## WORK INSTRUCTIONS
An exact copy of all the data is the required output.

## DATA SHOWN
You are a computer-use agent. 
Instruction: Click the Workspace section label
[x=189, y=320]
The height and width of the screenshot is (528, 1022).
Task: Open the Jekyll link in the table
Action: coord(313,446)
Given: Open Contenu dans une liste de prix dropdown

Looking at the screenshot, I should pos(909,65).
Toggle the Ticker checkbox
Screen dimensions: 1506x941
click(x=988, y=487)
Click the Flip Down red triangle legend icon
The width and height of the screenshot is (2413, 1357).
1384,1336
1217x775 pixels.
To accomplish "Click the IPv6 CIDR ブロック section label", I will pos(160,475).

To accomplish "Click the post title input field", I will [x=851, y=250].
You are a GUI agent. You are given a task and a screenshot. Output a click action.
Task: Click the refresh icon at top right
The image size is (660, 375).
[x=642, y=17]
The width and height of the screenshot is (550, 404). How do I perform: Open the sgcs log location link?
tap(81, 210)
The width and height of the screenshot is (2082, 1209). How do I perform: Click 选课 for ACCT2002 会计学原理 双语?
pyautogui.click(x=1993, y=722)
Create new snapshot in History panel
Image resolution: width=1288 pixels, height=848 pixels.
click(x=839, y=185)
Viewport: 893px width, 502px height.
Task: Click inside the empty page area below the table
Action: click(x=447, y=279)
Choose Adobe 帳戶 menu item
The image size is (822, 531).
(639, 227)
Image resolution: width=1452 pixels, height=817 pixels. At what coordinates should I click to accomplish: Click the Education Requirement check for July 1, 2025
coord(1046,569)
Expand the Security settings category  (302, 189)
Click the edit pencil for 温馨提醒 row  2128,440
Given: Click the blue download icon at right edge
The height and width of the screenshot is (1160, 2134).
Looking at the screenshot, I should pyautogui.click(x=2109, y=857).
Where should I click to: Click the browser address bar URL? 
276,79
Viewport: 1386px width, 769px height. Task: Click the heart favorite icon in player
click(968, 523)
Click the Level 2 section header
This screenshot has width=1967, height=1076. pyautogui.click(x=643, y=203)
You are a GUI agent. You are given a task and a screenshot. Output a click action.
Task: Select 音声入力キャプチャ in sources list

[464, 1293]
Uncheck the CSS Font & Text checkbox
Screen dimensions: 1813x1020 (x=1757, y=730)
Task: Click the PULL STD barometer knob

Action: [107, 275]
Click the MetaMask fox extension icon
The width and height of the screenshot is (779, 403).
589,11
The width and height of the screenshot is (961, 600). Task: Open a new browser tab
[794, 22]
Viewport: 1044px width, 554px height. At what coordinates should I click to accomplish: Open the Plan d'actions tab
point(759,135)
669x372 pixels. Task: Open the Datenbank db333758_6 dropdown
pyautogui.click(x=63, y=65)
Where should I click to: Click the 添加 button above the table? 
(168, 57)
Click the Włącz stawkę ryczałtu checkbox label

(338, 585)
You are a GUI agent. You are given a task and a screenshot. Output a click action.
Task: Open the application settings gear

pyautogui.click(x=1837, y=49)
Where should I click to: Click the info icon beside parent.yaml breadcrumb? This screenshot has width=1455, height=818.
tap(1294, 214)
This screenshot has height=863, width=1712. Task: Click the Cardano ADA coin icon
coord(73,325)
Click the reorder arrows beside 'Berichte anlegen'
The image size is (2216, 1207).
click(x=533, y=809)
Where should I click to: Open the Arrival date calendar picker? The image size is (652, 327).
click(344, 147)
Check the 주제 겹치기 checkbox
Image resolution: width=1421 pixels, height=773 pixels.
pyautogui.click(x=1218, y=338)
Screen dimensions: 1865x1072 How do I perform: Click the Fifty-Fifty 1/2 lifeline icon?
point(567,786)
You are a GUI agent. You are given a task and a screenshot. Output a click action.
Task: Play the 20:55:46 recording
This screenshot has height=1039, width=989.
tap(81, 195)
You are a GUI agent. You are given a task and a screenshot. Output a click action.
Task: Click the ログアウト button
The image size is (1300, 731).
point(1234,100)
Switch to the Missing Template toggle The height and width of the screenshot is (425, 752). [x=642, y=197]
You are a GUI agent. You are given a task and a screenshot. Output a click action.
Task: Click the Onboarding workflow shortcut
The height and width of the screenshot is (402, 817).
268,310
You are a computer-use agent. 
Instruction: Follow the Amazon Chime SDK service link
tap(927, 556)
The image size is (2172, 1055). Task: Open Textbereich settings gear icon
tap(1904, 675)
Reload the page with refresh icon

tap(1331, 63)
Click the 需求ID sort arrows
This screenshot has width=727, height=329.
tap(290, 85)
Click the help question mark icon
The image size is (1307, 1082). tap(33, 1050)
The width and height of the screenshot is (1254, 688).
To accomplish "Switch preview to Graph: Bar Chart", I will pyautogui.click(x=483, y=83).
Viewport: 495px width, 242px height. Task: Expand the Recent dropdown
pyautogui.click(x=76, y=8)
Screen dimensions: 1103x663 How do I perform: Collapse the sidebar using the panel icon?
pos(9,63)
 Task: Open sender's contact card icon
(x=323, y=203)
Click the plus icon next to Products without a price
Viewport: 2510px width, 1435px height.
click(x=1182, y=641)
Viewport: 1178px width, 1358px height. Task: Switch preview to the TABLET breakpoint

## SOLUTION
You are a computer-use agent. 
Instruction: Click the Workspace section label
[x=189, y=320]
The height and width of the screenshot is (528, 1022).
Task: Open the Jekyll link in the table
Action: coord(313,446)
Given: Open Contenu dans une liste de prix dropdown

Looking at the screenshot, I should pos(909,65).
Toggle the Ticker checkbox
Screen dimensions: 1506x941
click(x=988, y=487)
Click the Flip Down red triangle legend icon
The width and height of the screenshot is (2413, 1357).
1384,1336
1217x775 pixels.
To accomplish "Click the IPv6 CIDR ブロック section label", I will pos(160,475).

To accomplish "Click the post title input field", I will [x=851, y=250].
You are a GUI agent. You are given a task and a screenshot. Output a click action.
Task: Click the refresh icon at top right
The image size is (660, 375).
[x=642, y=17]
The width and height of the screenshot is (550, 404). How do I perform: Open the sgcs log location link?
tap(81, 210)
The width and height of the screenshot is (2082, 1209). How do I perform: Click 选课 for ACCT2002 会计学原理 双语?
pyautogui.click(x=1993, y=722)
Create new snapshot in History panel
Image resolution: width=1288 pixels, height=848 pixels.
click(x=839, y=185)
Viewport: 893px width, 502px height.
Task: Click inside the empty page area below the table
Action: click(x=447, y=279)
Choose Adobe 帳戶 menu item
The image size is (822, 531).
(639, 227)
Image resolution: width=1452 pixels, height=817 pixels. At what coordinates should I click to accomplish: Click the Education Requirement check for July 1, 2025
coord(1046,569)
Expand the Security settings category  (302, 189)
Click the edit pencil for 温馨提醒 row  2128,440
Given: Click the blue download icon at right edge
The height and width of the screenshot is (1160, 2134).
Looking at the screenshot, I should pyautogui.click(x=2109, y=857).
Where should I click to: Click the browser address bar URL? 
276,79
Viewport: 1386px width, 769px height. Task: Click the heart favorite icon in player
click(968, 523)
Click the Level 2 section header
This screenshot has width=1967, height=1076. pyautogui.click(x=643, y=203)
You are a GUI agent. You are given a task and a screenshot. Output a click action.
Task: Select 音声入力キャプチャ in sources list

[464, 1293]
Uncheck the CSS Font & Text checkbox
Screen dimensions: 1813x1020 (x=1757, y=730)
Task: Click the PULL STD barometer knob

Action: [107, 275]
Click the MetaMask fox extension icon
The width and height of the screenshot is (779, 403).
589,11
The width and height of the screenshot is (961, 600). Task: Open a new browser tab
[794, 22]
Viewport: 1044px width, 554px height. At what coordinates should I click to accomplish: Open the Plan d'actions tab
point(759,135)
669x372 pixels. Task: Open the Datenbank db333758_6 dropdown
pyautogui.click(x=63, y=65)
Where should I click to: Click the 添加 button above the table? 
(168, 57)
Click the Włącz stawkę ryczałtu checkbox label

(338, 585)
You are a GUI agent. You are given a task and a screenshot. Output a click action.
Task: Open the application settings gear

pyautogui.click(x=1837, y=49)
Where should I click to: Click the info icon beside parent.yaml breadcrumb? This screenshot has width=1455, height=818.
tap(1294, 214)
This screenshot has height=863, width=1712. Task: Click the Cardano ADA coin icon
coord(73,325)
Click the reorder arrows beside 'Berichte anlegen'
The image size is (2216, 1207).
click(x=533, y=809)
Where should I click to: Open the Arrival date calendar picker? The image size is (652, 327).
click(344, 147)
Check the 주제 겹치기 checkbox
Image resolution: width=1421 pixels, height=773 pixels.
pyautogui.click(x=1218, y=338)
Screen dimensions: 1865x1072 How do I perform: Click the Fifty-Fifty 1/2 lifeline icon?
point(567,786)
You are a GUI agent. You are given a task and a screenshot. Output a click action.
Task: Play the 20:55:46 recording
This screenshot has height=1039, width=989.
tap(81, 195)
You are a GUI agent. You are given a task and a screenshot. Output a click action.
Task: Click the ログアウト button
The image size is (1300, 731).
point(1234,100)
Switch to the Missing Template toggle The height and width of the screenshot is (425, 752). [x=642, y=197]
You are a GUI agent. You are given a task and a screenshot. Output a click action.
Task: Click the Onboarding workflow shortcut
The height and width of the screenshot is (402, 817).
268,310
You are a computer-use agent. 
Instruction: Follow the Amazon Chime SDK service link
tap(927, 556)
The image size is (2172, 1055). Task: Open Textbereich settings gear icon
tap(1904, 675)
Reload the page with refresh icon

tap(1331, 63)
Click the 需求ID sort arrows
This screenshot has width=727, height=329.
tap(290, 85)
Click the help question mark icon
The image size is (1307, 1082). tap(33, 1050)
The width and height of the screenshot is (1254, 688).
To accomplish "Switch preview to Graph: Bar Chart", I will pyautogui.click(x=483, y=83).
Viewport: 495px width, 242px height. Task: Expand the Recent dropdown
pyautogui.click(x=76, y=8)
Screen dimensions: 1103x663 How do I perform: Collapse the sidebar using the panel icon?
pos(9,63)
 Task: Open sender's contact card icon
(x=323, y=203)
Click the plus icon next to Products without a price
Viewport: 2510px width, 1435px height.
click(x=1182, y=641)
Viewport: 1178px width, 1358px height. Task: Switch preview to the TABLET breakpoint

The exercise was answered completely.